The A-Z of Programming Languages: Bourne shell, or sh

An in-depth interview with Steve Bourne, creator of the Bourne shell, or sh

Steve Bourne

Comments

Computerworld is undertaking a series of investigations into the most widely-used programming languages. Previously we have spoken to Alfred v. Aho of AWK fame, S. Tucker Taft on the Ada 1995 and 2005 revisions, Microsoft about its server-side script engine ASP, Chet Ramey about his experiences maintaining Bash, Bjarne Stroustrup of C++ fame and to Charles H. Moore about the design and development of Forth. We've also had a chat with the irreverent Don Woods about the development and uses of INTERCAL, as well as Stephen C. Johnson on YACC, Luca Cardelli on Modula-3, Walter Bright on D, Simon Peyton-Jones on Haskell and more recently, Larry Wall, creator of the Perl programming language.

On this occasion we speak to Steve Bourne, creator of the Bourne shell, or sh. In the early 1970s Bourne was at the Computer Laboratory in Cambridge, England working on a compiler for ALGOL68 as part of his PhD work in dynamical astronomy. This work paved the way for him to travel to IBM’s T.J. Watson Research Center in New York in 1973, in part to undertake research into compilers. Through this work, and a series of connections and circumstance, Bourne got to know people at Bell Labs who then offered him a job in the Unix group in 1975. It was during this time Bourne developed sh.

What prompted the creation of the Bourne shell?

The original shell wasn’t really a language; it was a recording -- a way of executing a linear sequence of commands from a file, the only control flow primitive being goto a label. These limitations to the original shell that Ken Thompson wrote were significant. You couldn’t, for example, easily use a command script as a filter because the command file itself was the standard input. And in a filter the standard input is what you inherit from your parent process, not the command file.

The original shell was simple but as people started to use Unix for application development and scripting, it was too limited. It didn’t have variables, it didn’t have control flow, and it had very inadequate quoting capabilities.

My own interest, before I went to Bell Labs, was in programming language design and compilers. At Cambridge I had worked on the language ALGOL68 with Mike Guy. A small group of us wrote a compiler for ALGOL68 that we called ALGOL68C. We also made some additions to the language to make it more usable. As an aside we boot strapped the compiler so that it was also written in ALGOL68C.

When I arrived at Bell Labs a number of people were looking at ways to add programming capabilities such as variables and control flow primitives to the original shell. One day [mid 1975?] Dennis [Ritchie] and I came out of a meeting where somebody was proposing yet another variation by patching over some of the existing design decisions that were made in the original shell that Ken wrote. And so I looked at Dennis and he looked at me and I said “you know we have to re-do this and re-think some of the original design decisions that were made because you can’t go from here to there without changing some fundamental things”. So that is how I got started on the new shell.

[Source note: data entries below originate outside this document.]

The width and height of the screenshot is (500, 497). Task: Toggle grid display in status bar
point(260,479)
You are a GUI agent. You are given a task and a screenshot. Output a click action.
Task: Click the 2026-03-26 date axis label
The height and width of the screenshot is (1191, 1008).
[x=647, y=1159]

Was there a particular problem that the language aimed to solve?

The primary problem was to design the shell be a fully programmable scripting language that could also serve as the interface to users typing commands interactively at a terminal.

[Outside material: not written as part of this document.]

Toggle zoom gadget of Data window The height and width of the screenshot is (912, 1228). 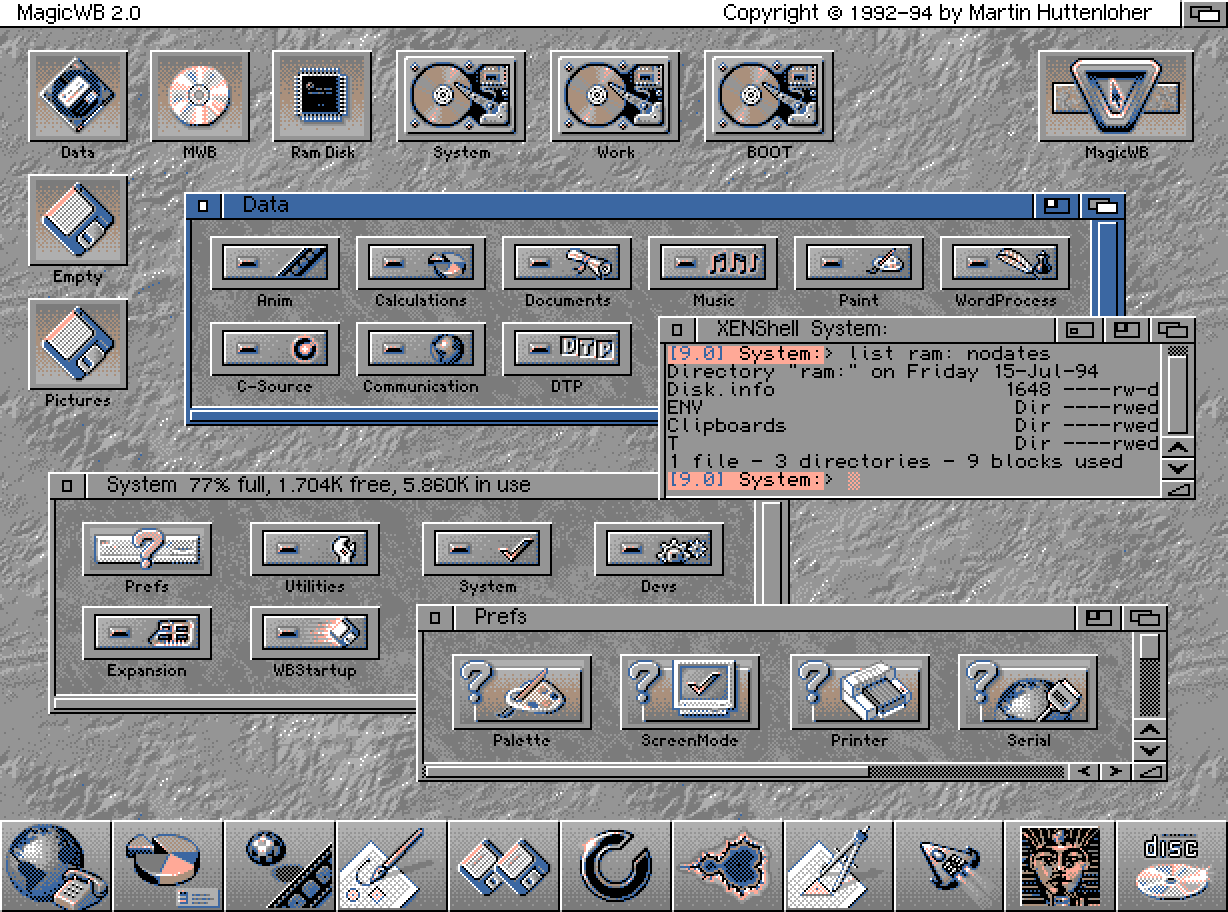click(x=1056, y=206)
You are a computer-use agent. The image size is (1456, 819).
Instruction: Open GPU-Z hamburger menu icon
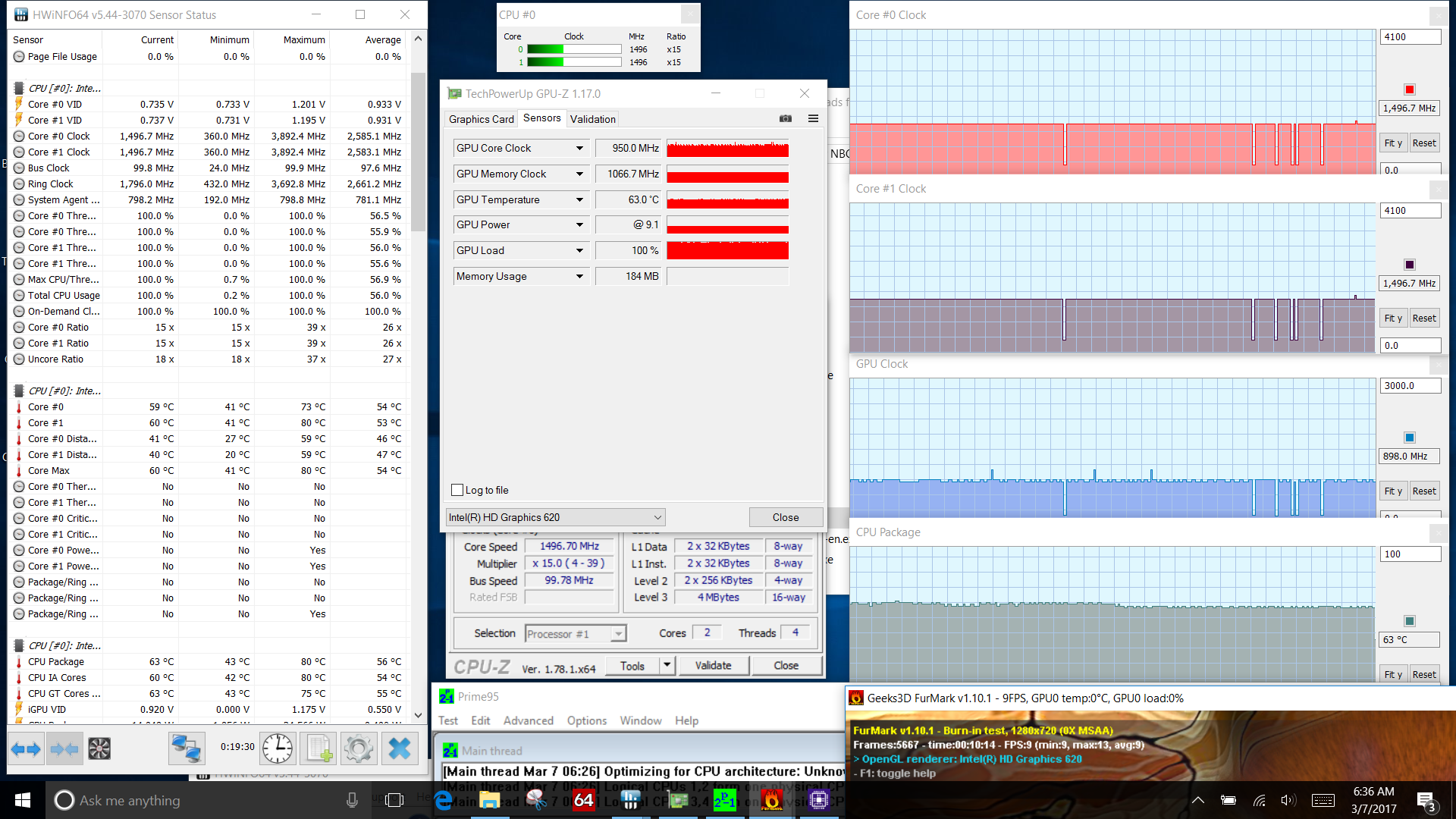pos(813,118)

First of all, it needed to be compatible with the existing usage that people were familiar with. There were two usage modes. One was scripting and even though it was very limited there were already many scripts people had written. Also, the shell or command interpreter reads and executes the commands you type at the terminal. And so it is constrained to be both a command line interpreter and a scripting language. As the Unix command line interpreter, for example, you wouldn’t want to be typing commands and have all the strings quoted like you would in C, because most things you type are simply uninterpreted strings. You don’t want to type ls directory and have the directory name in string quotes because that would be such a royal pain. Also, spaces are used to separate arguments to commands. The basic design is driven from there and that determines how you represent strings in the language, which is as un-interpreted text. Everything that isn’t a string has to have something in front of it so you know it is not a string. For example, there is $ sign in front of variables. This is in contrast to a typical programming language, where variables are names and strings are in some kind of quote marks. There are also reserved words for built-in commands like for loops but this is common with many programming languages.

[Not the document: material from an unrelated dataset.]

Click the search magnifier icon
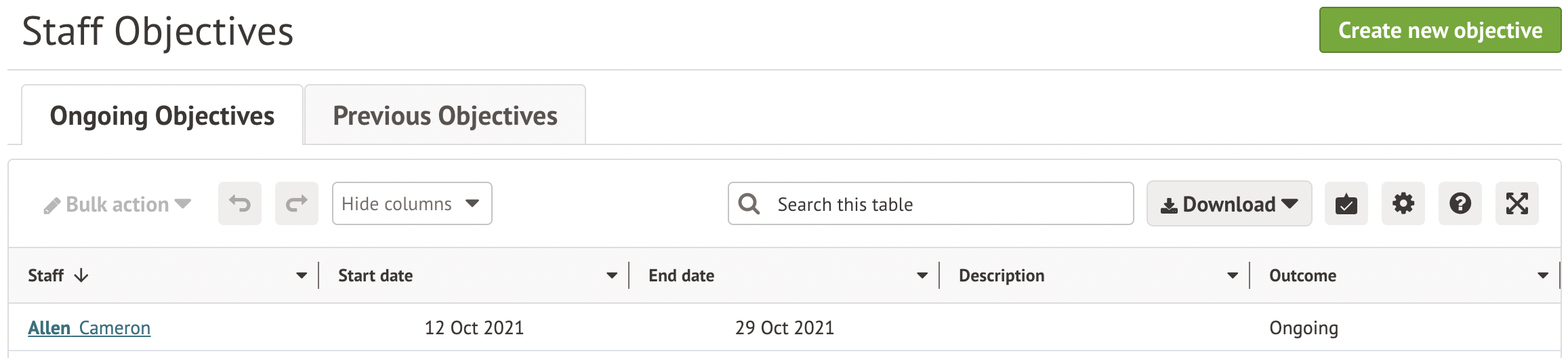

So that is one way of saying what the problem was that the Bourne Shell was designed to solve. I would also say that the shell is the interface to the Unix system environment and so that’s its primary function: to provide a fully functional interface to the Unix system environment so that you could do anything that the Unix command set and the Unix system call set will provide you. This is the primary purpose of the shell.

One of the other things we did, in talking about the problems we were trying to solve, was to add environment variables to Unix system. When you execute a command script you want to have a context for that script to operate in. So in the old days, positional parameters for commands were the primary way of passing information into a command. If you wanted context that was not explicit then the command could resort to reading a file. This is very cumbersome and in practice was only rarely used. We added environment variables to Unix. These were named variables that you didn’t have to explicitly pass down from the parent to the child process. They were inherited by the child process. As an example you could have a search path set up that specifies the list of directories to used when executing commands. This search path would then be available to all processes spawned by the parent where the search path was set. It made a big difference to the way that shell programming was done because you could now see and use information that is in the environment and the guy in the middle didn’t have to pass it to you. That was one of the major additions we made to the operating system to support scripting.

How did it improve on the Thompson shell?

I did change the shell so that command scripts could be used as filters. In the original shell this was not really feasible because the standard input for the executing script was the script itself. This change caused quite a disruption to the way people were used to working. I added variables, control flow and command substitution. The case statement allowed strings to be easily matched so that commands could decode their arguments and make decisions based on that. The for loop allowed iteration over a set of strings that were either explicit or by default the arguments that the command was given.

I also added an additional quoting mechanism so that you could do variable substitutions within quotes. It was a significant redesign with some of the original flavor of the Thompson shell still there. Also I eliminated goto in favour of flow control primitives like if and for. This was also considered rather radical departure from the existing practice.

Command substitution was something else I added because that gives you very general mechanism to do string processing; it allows you to get strings back from commands and use them as the text of the script as if you had typed it directly. I think this was a new idea that I, at least, had not seen in scripting languages, except perhaps LISP.